It’s all over bar the voting.

Weeks, that sometimes seemed like years, of often nasty campaign ads on TV, yard signs cluttering up everything and politicians popping up everywhere you look.

It will all be over Tuesday night. That’s when the polls close and the counting — which may take several more days — begins.

The sentiment, “Don’t vote, it only encourages them,” may seem appropriate just now. But the truth is that the suffering of the campaign season will be for nothing if those who have the final word, the voters, don’t do their part.

Utah has made many efforts over the last few years to make it easier for eligibles to exercise their franchise. We have online voter registration, early voting, voting by mail and, this year for the first time in Utah, the option of registering to vote at the polls on Election Day.

But the ease in easier doesn’t always work when anything, however well-intended, is new.

In Salt Lake County particularly, the effort to make voting easier by providing everyone with a mail-in ballot backfired last time around when not as many people as expected took up the vote-by-mail option and instead showed up at a greatly reduced number of polling stations on Election Day, just as they always had.

This year, there were reports that some voters did not receive their mail ballots and concerns, not just by partisans, that there still are not enough early voting and Election Day polling places. That lines may be long and patience may wear thin.
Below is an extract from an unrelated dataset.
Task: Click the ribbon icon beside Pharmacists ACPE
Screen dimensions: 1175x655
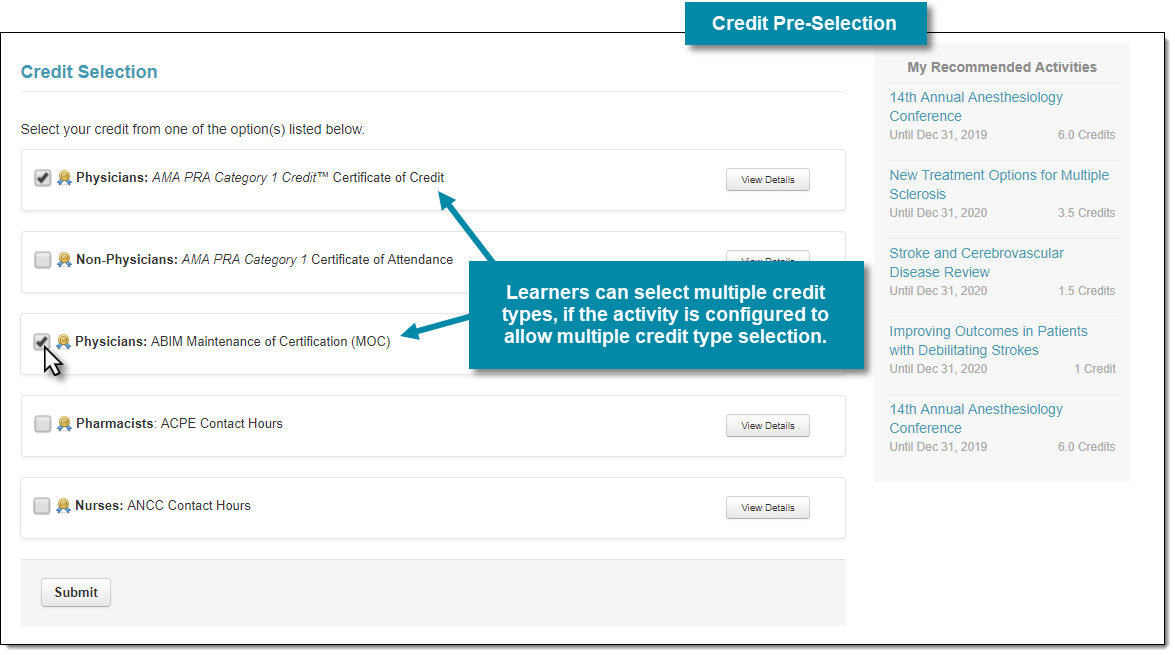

Concerns that attempts to make voting easier have actually made it more difficult are worth discussing. And should be addressed soon, not two years from today.

But for right now, voters who haven’t already sent in their mail ballots or swung by an early voting location have to take some of this responsibility upon themselves.

If you want to mail in your ballot via the U.S. Postal Service, remember that it must be mailed in time that the postmark on the return envelope is on or before Monday, the day before the election, not on Election Day itself. Or you can drop it off as late as Tuesday at a your county clerk’s office, a polling place or in one of the many drop boxes to be found at public buildings, such as the Salt Lake City Main Library.

Registering to vote at the polls on Election Day is new in Utah. Anyone planning to do so should be sure and have a proper ID — something as simple as a Utah driver license or U.S. passport — with them. And, again, new processes can be difficult and time consuming. So expect to be there awhile if that’s your choice.

Americans are really kind of spoiled when comes to democracy. We expect voting to be quick and simple and, if that’s what we want, our public officials should do a better job of giving it to us.

But being able to vote at all, when so much of the world doesn’t have that chance, should be well worth a couple of hours out of anyone’s year.